---------- Dataset excerpts ----------

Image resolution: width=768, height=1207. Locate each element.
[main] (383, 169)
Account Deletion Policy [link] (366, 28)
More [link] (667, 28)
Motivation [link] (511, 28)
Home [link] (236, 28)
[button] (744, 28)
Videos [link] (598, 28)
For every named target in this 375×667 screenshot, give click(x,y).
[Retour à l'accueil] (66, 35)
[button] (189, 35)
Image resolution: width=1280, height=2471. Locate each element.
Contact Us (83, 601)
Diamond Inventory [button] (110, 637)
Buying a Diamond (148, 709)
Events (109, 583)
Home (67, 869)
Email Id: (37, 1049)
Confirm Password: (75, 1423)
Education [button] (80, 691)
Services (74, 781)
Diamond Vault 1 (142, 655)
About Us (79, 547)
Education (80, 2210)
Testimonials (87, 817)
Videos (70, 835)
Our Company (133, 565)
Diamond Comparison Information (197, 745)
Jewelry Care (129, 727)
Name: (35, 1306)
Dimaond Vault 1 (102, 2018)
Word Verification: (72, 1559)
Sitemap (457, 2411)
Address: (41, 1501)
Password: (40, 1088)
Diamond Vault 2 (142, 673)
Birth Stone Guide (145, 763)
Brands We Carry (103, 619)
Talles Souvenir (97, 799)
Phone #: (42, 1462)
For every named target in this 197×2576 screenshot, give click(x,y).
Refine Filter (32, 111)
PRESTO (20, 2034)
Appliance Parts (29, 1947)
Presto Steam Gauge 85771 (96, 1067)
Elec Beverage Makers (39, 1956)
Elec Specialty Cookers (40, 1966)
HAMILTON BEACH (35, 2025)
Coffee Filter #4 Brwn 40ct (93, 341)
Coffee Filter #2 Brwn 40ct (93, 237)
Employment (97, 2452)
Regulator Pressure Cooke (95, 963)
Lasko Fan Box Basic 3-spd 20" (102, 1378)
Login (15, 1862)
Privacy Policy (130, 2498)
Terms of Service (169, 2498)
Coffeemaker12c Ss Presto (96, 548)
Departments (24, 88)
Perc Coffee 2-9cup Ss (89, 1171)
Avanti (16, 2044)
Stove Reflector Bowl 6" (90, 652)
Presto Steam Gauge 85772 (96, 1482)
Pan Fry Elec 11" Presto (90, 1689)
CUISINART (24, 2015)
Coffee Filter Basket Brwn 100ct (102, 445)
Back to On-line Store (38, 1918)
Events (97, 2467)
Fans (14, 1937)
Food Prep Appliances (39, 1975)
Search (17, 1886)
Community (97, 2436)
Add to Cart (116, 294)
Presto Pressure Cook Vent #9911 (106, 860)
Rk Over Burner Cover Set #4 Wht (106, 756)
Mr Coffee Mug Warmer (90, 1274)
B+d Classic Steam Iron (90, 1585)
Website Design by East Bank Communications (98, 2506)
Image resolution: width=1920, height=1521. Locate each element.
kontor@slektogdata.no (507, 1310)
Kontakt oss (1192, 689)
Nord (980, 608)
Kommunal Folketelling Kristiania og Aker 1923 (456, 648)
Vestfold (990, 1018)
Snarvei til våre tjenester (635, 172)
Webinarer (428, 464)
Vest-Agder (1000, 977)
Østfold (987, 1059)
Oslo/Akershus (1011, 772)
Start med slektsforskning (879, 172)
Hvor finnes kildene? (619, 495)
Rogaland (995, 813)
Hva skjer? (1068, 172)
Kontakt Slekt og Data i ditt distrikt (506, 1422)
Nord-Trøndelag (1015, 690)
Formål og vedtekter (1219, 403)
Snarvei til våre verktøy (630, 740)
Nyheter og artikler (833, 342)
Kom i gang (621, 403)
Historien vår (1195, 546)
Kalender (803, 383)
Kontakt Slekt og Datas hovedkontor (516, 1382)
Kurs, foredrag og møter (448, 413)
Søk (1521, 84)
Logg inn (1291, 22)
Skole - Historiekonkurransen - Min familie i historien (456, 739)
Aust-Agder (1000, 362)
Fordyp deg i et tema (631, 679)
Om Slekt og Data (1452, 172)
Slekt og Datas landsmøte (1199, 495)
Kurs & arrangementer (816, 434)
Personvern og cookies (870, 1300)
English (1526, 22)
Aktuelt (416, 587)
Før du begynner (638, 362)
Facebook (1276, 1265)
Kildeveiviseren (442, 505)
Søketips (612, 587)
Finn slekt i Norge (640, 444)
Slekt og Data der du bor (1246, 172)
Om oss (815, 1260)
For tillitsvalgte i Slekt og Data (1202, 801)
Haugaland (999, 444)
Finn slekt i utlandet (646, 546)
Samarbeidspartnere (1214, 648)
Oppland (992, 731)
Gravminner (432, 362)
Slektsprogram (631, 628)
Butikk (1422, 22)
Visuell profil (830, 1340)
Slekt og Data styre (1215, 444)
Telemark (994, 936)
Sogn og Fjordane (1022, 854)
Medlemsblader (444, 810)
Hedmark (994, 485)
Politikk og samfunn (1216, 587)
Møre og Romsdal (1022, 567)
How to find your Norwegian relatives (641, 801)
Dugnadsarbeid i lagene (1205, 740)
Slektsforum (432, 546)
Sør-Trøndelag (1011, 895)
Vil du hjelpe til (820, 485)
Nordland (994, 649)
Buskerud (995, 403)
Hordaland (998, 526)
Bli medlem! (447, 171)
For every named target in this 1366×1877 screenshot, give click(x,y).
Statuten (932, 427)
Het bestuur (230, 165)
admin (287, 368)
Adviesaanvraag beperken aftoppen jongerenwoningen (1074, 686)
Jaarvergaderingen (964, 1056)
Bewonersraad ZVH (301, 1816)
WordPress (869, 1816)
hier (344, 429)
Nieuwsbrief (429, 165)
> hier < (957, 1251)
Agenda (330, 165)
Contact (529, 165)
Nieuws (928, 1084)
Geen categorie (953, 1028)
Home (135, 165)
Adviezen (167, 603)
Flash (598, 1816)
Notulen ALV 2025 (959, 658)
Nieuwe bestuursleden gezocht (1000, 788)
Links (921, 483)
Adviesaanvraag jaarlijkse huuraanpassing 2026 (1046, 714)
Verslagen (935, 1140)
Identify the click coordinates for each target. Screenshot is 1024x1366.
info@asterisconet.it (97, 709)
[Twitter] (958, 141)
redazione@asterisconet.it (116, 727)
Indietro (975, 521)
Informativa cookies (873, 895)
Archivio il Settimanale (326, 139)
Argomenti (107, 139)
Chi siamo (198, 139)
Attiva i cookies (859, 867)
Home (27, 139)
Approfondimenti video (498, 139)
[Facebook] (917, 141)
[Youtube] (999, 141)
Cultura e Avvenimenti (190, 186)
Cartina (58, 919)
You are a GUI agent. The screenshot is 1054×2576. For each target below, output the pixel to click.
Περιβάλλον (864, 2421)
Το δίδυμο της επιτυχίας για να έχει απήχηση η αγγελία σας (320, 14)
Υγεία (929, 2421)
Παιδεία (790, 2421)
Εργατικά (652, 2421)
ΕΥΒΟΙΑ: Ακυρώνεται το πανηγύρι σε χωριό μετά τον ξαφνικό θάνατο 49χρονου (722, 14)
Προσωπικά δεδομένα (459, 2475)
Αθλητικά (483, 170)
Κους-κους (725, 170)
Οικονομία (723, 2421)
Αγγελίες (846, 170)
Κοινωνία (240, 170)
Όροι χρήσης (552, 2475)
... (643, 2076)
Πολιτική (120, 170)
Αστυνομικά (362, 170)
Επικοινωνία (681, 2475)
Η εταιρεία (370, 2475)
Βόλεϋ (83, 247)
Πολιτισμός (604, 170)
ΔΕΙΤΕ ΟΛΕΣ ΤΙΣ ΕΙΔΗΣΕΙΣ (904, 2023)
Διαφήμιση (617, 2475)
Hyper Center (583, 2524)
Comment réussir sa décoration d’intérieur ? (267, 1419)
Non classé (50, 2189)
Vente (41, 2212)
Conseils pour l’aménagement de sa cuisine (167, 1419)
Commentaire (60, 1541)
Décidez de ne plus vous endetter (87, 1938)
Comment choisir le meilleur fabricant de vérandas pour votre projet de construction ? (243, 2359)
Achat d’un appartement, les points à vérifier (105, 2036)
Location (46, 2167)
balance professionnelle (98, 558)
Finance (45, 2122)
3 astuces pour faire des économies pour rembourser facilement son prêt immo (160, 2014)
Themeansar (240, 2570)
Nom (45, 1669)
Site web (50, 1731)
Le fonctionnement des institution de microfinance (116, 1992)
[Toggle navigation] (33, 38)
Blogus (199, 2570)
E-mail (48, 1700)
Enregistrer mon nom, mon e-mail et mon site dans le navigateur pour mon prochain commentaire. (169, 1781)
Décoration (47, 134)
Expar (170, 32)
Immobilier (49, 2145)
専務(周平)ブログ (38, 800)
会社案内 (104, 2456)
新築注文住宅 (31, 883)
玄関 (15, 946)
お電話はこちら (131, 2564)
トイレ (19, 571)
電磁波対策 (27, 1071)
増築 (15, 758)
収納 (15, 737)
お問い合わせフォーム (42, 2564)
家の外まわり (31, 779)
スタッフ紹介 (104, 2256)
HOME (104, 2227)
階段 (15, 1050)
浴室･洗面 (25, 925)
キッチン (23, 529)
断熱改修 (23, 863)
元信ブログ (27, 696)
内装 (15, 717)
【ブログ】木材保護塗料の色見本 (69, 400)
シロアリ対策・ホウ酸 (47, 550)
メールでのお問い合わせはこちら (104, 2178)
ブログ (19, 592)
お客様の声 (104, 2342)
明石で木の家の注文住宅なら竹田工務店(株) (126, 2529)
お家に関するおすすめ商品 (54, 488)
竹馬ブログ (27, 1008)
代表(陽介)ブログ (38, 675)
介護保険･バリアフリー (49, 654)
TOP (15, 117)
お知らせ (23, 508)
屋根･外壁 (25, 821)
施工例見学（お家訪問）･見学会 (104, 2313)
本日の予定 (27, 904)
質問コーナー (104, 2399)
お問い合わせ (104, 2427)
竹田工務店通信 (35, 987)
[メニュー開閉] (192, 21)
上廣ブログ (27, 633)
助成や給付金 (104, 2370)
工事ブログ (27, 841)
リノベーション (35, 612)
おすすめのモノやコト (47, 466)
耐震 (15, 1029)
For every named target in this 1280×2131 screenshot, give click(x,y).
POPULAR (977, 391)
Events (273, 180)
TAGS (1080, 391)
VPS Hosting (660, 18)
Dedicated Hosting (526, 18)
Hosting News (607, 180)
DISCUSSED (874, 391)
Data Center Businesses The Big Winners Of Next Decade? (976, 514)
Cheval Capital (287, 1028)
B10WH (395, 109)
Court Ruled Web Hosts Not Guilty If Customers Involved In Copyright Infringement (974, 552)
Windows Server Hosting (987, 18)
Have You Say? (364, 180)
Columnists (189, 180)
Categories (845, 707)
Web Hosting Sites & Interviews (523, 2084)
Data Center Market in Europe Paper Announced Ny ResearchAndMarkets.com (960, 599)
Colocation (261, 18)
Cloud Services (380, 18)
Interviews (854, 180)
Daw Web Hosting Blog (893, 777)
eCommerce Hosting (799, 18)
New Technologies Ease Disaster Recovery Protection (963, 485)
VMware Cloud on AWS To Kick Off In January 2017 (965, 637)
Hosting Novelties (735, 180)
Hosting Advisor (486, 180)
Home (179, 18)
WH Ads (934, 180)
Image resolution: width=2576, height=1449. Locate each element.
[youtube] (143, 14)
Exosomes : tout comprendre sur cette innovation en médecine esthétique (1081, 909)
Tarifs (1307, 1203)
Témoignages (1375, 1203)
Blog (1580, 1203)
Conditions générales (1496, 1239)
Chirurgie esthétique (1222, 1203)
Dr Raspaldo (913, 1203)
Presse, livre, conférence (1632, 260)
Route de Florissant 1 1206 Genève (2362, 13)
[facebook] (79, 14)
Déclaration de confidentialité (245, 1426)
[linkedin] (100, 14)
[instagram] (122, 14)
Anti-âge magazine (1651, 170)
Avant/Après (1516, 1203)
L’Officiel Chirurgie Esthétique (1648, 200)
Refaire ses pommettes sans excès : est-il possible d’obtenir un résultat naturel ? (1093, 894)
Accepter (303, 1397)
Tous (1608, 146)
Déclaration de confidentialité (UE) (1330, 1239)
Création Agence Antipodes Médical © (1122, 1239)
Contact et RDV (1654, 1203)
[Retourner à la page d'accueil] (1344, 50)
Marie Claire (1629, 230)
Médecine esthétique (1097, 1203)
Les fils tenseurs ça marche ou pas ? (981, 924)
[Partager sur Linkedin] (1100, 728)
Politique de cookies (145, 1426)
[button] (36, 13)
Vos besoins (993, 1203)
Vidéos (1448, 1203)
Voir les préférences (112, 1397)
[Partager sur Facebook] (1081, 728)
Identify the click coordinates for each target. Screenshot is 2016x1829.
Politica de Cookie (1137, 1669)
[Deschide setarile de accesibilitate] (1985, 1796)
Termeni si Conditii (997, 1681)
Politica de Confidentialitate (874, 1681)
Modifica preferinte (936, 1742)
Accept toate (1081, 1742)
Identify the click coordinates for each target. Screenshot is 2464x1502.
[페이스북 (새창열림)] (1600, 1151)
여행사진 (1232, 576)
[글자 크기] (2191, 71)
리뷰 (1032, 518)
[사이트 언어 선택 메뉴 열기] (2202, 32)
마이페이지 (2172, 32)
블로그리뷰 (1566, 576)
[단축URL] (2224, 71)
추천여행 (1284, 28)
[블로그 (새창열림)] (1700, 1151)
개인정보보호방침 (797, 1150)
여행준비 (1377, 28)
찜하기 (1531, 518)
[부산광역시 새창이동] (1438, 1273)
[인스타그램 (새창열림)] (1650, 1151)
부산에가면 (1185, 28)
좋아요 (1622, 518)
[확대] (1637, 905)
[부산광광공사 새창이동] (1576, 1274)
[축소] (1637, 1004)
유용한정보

----------

▸ What you need to do
In the entries above, please find the line with "Το δίδυμο της" and the line with "Βόλεϋ (83, 247)", then write out exactly those two lines and every line between them, and nothing more.

▸ Your response
Το δίδυμο της επιτυχίας για να έχει απήχηση η αγγελία σας (320, 14)
Υγεία (929, 2421)
Παιδεία (790, 2421)
Εργατικά (652, 2421)
ΕΥΒΟΙΑ: Ακυρώνεται το πανηγύρι σε χωριό μετά τον ξαφνικό θάνατο 49χρονου (722, 14)
Προσωπικά δεδομένα (459, 2475)
Αθλητικά (483, 170)
Κους-κους (725, 170)
Οικονομία (723, 2421)
Αγγελίες (846, 170)
Κοινωνία (240, 170)
Όροι χρήσης (552, 2475)
... (643, 2076)
Πολιτική (120, 170)
Αστυνομικά (362, 170)
Επικοινωνία (681, 2475)
Η εταιρεία (370, 2475)
Βόλεϋ (83, 247)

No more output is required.